De Lisle had every advantage, but there was a woman at his side, and he did not respect her courage or her hatred as he should have done. The white horse was close to his, and of a sudden Mellis twisted sideways, threw her arms about De Lisle’s body, and held to him desperately.
“Martin—Martin!”
Martin kicked his heels into his horse’s flanks, leaning forward and swinging his club. De Lisle had got an arm around Mellis’s body. He dragged her around on to his knees, struck her savagely in the breast with the pommel of his sword, and flung her down under her horse’s feet. He brought his horse around just as Martin charged him, and gave his enemy the point; but Martin had been waiting for such a trick, and slipping down under his horse’s flank, he let Fulk’s blade gash his shoulder.

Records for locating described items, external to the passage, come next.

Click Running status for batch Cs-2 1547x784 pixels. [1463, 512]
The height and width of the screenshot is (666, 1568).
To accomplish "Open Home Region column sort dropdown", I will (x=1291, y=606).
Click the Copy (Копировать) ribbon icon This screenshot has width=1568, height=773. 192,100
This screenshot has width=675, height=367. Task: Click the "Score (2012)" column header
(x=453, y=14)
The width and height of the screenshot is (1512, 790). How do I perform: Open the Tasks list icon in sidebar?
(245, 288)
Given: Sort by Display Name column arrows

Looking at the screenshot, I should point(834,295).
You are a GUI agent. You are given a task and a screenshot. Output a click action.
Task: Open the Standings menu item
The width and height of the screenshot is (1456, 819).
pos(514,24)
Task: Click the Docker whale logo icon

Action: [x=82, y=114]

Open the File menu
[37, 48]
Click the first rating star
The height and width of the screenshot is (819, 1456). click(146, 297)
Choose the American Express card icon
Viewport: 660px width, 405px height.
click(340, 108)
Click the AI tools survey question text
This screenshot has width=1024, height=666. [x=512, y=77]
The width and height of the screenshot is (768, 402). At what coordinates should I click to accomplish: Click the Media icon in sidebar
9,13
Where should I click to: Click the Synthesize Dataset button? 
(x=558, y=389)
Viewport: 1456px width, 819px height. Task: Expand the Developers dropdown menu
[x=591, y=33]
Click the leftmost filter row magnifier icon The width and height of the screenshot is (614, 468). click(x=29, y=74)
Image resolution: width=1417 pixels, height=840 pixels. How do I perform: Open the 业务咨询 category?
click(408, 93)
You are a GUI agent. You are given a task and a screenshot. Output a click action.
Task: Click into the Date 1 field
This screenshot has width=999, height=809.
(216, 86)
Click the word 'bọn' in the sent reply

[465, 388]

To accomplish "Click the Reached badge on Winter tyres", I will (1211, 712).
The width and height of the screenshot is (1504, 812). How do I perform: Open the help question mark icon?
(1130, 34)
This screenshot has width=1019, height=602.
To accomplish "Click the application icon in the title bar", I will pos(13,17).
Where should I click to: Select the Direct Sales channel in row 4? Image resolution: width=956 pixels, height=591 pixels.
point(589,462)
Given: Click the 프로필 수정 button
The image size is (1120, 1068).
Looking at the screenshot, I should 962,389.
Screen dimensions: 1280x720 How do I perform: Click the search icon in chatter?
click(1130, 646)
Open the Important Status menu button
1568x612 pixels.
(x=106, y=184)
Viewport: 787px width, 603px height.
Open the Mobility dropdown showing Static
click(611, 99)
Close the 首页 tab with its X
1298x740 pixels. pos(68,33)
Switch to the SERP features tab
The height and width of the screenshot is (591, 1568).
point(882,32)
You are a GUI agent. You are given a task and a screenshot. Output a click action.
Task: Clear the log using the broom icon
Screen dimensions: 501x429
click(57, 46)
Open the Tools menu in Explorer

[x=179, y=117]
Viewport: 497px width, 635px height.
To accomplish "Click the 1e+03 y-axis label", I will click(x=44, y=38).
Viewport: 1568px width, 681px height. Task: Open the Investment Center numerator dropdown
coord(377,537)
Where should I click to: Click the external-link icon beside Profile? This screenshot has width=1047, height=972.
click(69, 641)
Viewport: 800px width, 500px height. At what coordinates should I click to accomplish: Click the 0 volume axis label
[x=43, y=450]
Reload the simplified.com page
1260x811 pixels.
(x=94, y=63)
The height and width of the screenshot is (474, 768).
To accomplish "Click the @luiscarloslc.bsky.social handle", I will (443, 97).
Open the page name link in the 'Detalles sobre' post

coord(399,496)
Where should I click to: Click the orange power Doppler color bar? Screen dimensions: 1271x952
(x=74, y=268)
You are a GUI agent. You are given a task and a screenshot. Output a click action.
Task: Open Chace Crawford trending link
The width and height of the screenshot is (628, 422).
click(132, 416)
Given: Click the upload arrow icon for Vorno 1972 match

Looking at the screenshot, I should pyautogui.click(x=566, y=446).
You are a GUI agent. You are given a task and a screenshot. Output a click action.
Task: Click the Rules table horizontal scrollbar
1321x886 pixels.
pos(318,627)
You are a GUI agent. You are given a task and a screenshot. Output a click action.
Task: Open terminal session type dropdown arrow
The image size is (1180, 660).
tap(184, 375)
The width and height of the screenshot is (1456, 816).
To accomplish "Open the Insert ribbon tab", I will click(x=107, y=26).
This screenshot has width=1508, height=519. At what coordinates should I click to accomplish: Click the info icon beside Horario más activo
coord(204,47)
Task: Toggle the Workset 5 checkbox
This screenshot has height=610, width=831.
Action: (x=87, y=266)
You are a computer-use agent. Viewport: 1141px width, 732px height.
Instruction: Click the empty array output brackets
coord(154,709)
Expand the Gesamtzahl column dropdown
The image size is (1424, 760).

His own horse blundered into De Lisle’s and staggered the other beast. Martin slipped clear, and got in a blow that made the swashbuckler reel in the saddle. De Lisle struck back at him, and Martin, guarding, had his staff cut clean in two. He sprang in and up, got a grip of Fulk’s swordbelt and wrist, and dragged him out of the saddle.
De Lisle’s sword flew out of his hand, and the two men lay struggling like wild beasts under the horses’ hoofs. De Lisle’s harness bit into Martin’s flesh, his spurs gashed him, but Martin felt no pain. The fight was for the swashbuckler’s poniard, already half drawn from its sheath. Martin came uppermost, one hand gripping De Lisle’s wrist, the other thrust under the vizor of his helmet. De Lisle struck at him furiously with his gadded glove, and then tried to tear Martin’s hand away from his eyes.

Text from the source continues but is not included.